Apple is the type of company that loves to do things a little differently, but soon that could become illegal in Europe where phone chargers are concerned.

A committee within the European Union Parliament voted unanimously this week to create a law that requires all phone makers to use the same type of charger. Tablet chargers could be affected, as well.

The internal market and consumer protection committee said the law will cut down on waste from unused chargers, but given Apple is one of the last phone makers not using microUSB, it's clear who would be most affected.

The proposal still needs to pass the European Council and be approved by Parliament before the law can be created, so it will still be some time before anything changes (if it ever does).

Lightning round

Apple introduced its much-hyped Lightning connector with the iPhone 5 in 2012, and it's become the standard for Apple devices since then.
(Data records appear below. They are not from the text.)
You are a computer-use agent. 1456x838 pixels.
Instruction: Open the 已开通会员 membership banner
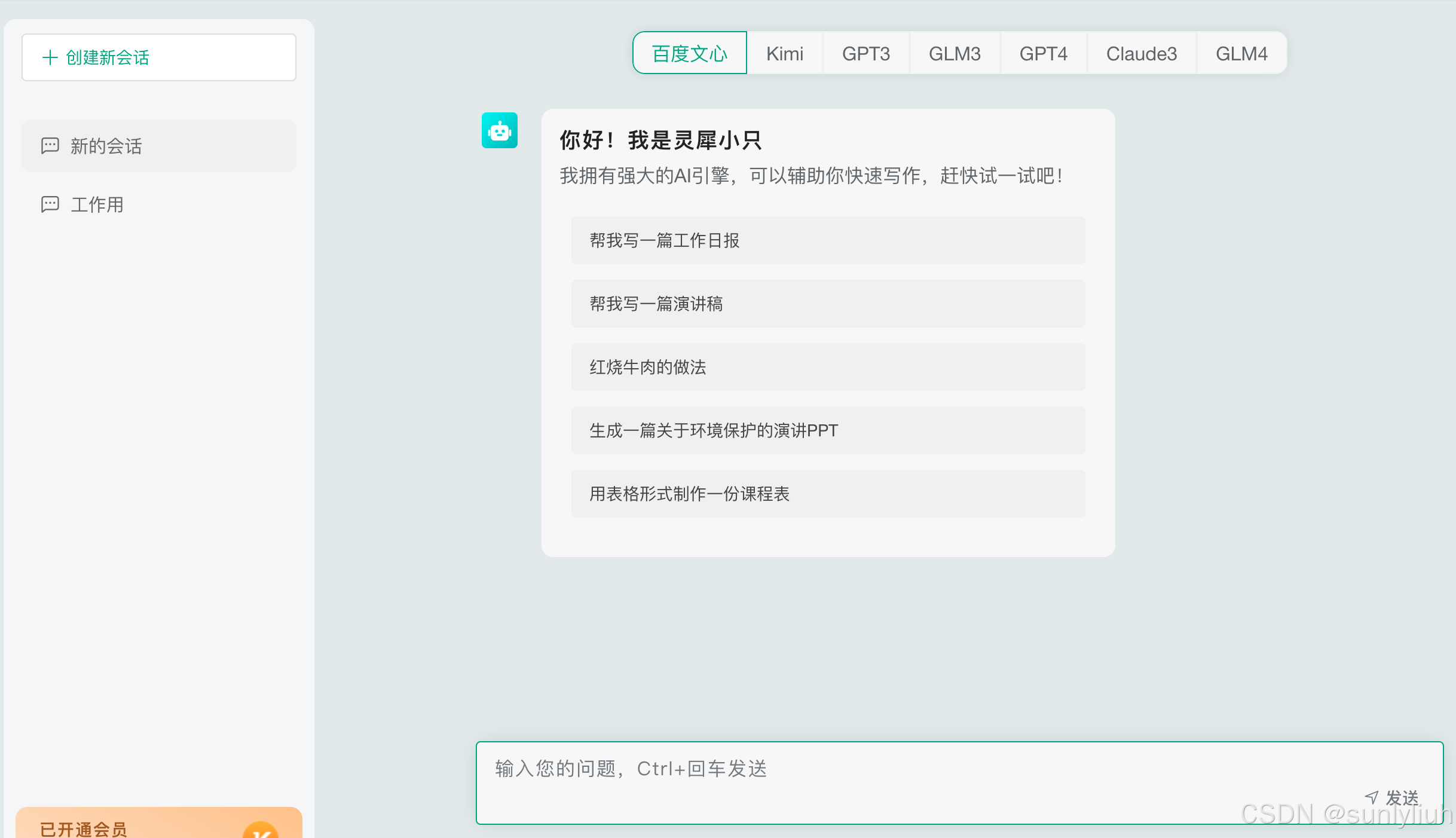point(120,828)
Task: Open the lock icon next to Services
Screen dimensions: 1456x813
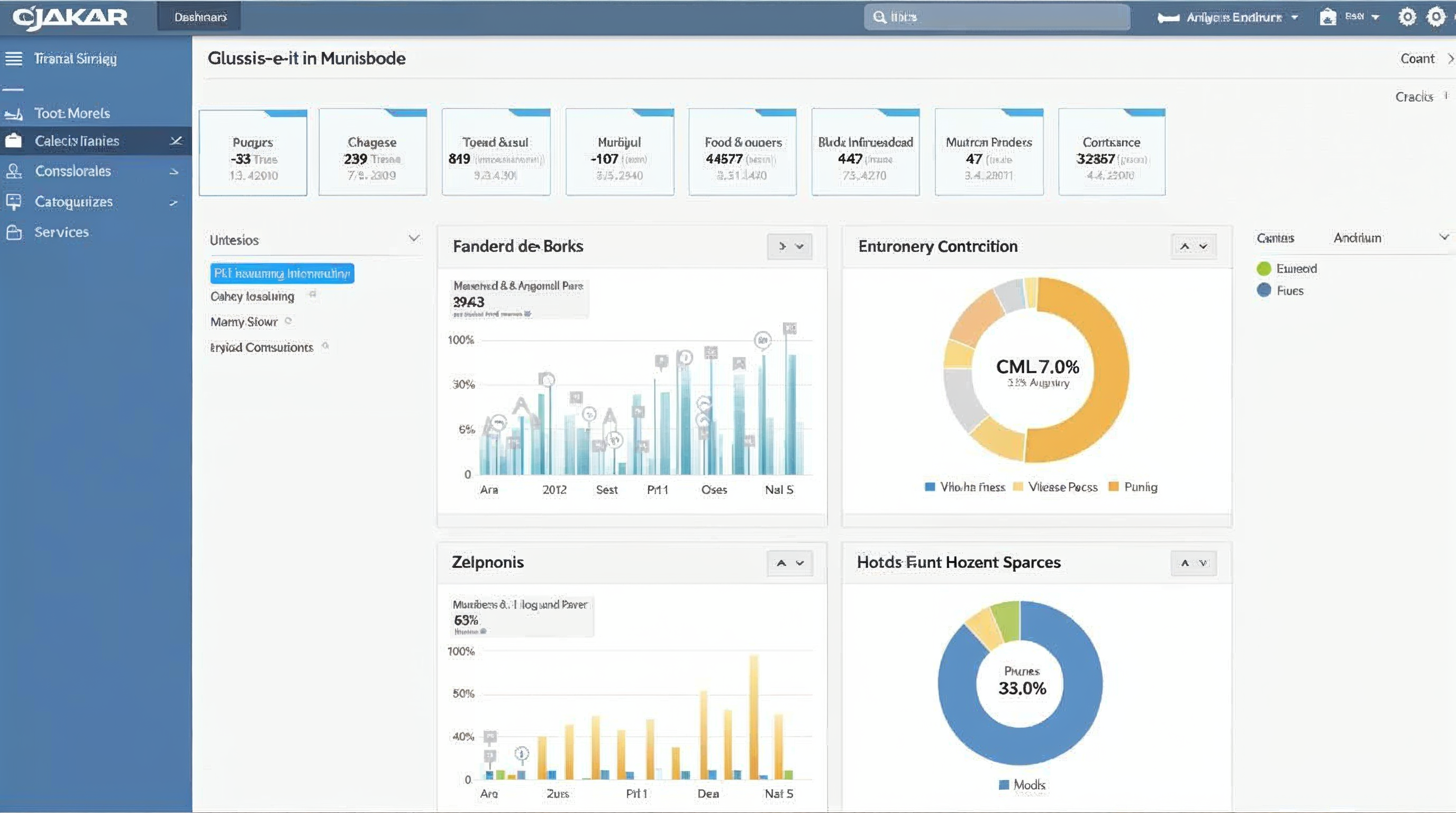Action: pyautogui.click(x=15, y=232)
The Lightning connector replaced the 30-pin plug that was in use on Apple products for nine years.

The Lightning connector is easy to use because it can be plugged in no matter which side is facing up. It also has a smaller footprint, and it charges devices and transfers data more quickly than the old connector.

But it made loads of old iPhone and iPod accessories incompatible with newer Apple devices, irritating plenty of Apple users.

A switch to the standard of microUSB would likely anger Apple fans further, especially since microUSB, while nearly universal at this point, is inferior to Lightning in most ways.

Apple has solved this problem in the past with adapters, but if the law goes into effect it could be forced to rethink its strategy.